§ WHAT TO WORK ON: Exactly retype the lines of the material from its first line to the line with "Screen dimensions: 1214x463", including both.

§ RECORD SET:
==========

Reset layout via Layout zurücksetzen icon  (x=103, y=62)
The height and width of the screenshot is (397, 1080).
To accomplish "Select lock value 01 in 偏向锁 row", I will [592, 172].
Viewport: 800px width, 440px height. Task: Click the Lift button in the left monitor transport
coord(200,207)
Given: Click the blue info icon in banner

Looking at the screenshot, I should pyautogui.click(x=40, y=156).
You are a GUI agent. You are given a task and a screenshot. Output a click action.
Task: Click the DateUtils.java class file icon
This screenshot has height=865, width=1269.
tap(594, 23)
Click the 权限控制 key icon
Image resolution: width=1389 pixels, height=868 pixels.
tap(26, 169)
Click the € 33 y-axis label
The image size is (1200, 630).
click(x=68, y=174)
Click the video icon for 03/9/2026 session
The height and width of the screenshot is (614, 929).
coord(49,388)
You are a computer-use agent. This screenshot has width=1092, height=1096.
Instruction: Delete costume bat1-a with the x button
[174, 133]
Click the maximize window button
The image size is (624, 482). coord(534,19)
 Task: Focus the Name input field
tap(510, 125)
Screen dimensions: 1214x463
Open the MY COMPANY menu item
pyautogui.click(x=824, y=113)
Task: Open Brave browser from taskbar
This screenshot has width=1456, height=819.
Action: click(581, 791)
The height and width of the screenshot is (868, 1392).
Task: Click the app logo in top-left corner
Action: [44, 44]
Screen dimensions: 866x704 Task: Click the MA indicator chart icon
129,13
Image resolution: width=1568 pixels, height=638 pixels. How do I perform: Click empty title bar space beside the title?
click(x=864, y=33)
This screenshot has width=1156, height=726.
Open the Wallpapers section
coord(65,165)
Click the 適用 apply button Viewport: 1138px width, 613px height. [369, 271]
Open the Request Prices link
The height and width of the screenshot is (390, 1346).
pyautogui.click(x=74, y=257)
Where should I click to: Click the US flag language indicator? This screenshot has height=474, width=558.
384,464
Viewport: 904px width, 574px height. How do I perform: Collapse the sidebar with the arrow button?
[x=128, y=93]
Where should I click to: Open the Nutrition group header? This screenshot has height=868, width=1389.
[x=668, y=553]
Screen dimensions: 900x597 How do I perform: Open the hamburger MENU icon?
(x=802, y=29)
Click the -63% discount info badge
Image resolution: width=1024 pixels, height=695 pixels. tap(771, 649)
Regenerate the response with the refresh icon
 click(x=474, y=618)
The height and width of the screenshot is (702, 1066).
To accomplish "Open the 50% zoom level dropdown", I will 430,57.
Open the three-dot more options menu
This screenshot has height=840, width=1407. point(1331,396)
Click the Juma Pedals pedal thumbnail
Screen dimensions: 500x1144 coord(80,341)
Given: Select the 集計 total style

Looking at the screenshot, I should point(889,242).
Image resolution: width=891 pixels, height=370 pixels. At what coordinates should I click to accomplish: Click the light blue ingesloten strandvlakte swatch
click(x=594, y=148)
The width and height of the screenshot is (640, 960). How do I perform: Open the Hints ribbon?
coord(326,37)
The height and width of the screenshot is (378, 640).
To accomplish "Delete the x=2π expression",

==========

§ RESPONSE TO THE EXERCISE:
Reset layout via Layout zurücksetzen icon  (x=103, y=62)
The height and width of the screenshot is (397, 1080).
To accomplish "Select lock value 01 in 偏向锁 row", I will [592, 172].
Viewport: 800px width, 440px height. Task: Click the Lift button in the left monitor transport
coord(200,207)
Given: Click the blue info icon in banner

Looking at the screenshot, I should pyautogui.click(x=40, y=156).
You are a GUI agent. You are given a task and a screenshot. Output a click action.
Task: Click the DateUtils.java class file icon
This screenshot has height=865, width=1269.
tap(594, 23)
Click the 权限控制 key icon
Image resolution: width=1389 pixels, height=868 pixels.
tap(26, 169)
Click the € 33 y-axis label
The image size is (1200, 630).
click(x=68, y=174)
Click the video icon for 03/9/2026 session
The height and width of the screenshot is (614, 929).
coord(49,388)
You are a computer-use agent. This screenshot has width=1092, height=1096.
Instruction: Delete costume bat1-a with the x button
[174, 133]
Click the maximize window button
The image size is (624, 482). coord(534,19)
 Task: Focus the Name input field
tap(510, 125)
Screen dimensions: 1214x463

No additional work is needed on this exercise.